• _TO BE DONE_:
Repeat the lines of the records below verbatim, from the line containing "The height and" through the end of the records, inclusive. Leave the pictures out of your answer.

• _Word and element location data_:
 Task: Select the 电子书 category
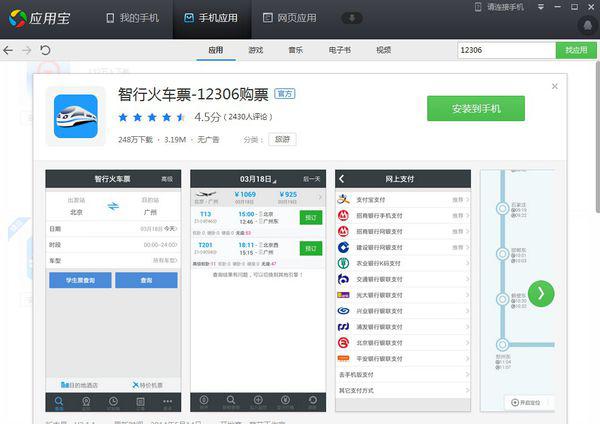339,49
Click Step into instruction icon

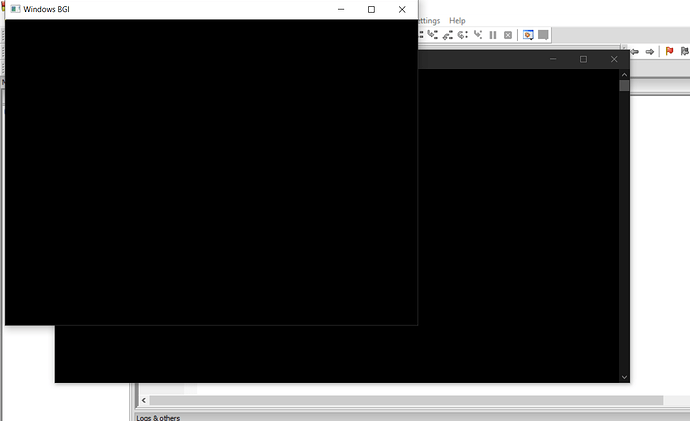tap(478, 35)
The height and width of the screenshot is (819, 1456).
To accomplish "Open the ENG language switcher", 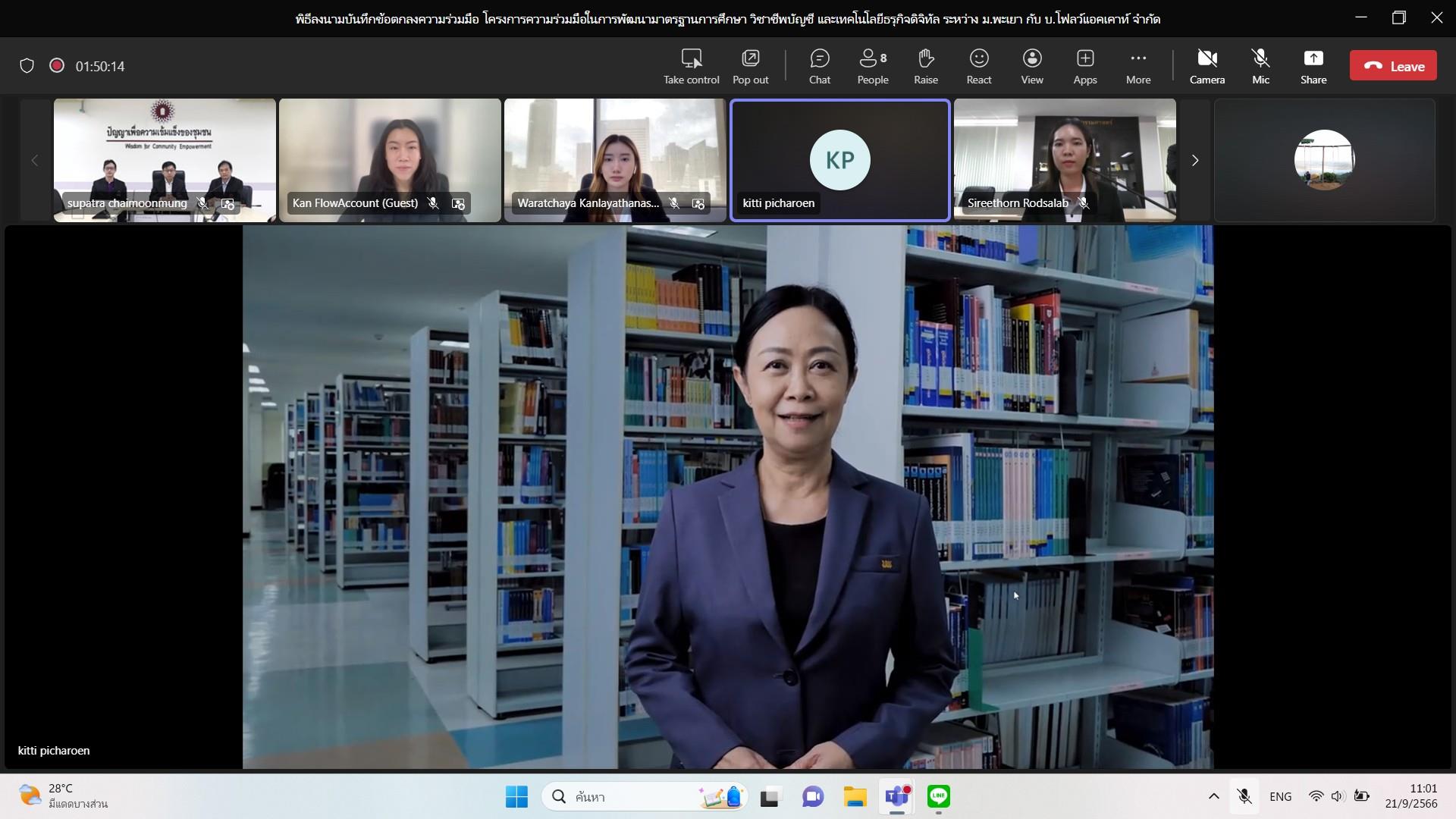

• _REPLY TO THE TASK_:
The height and width of the screenshot is (819, 1456).
To accomplish "Open the ENG language switcher", 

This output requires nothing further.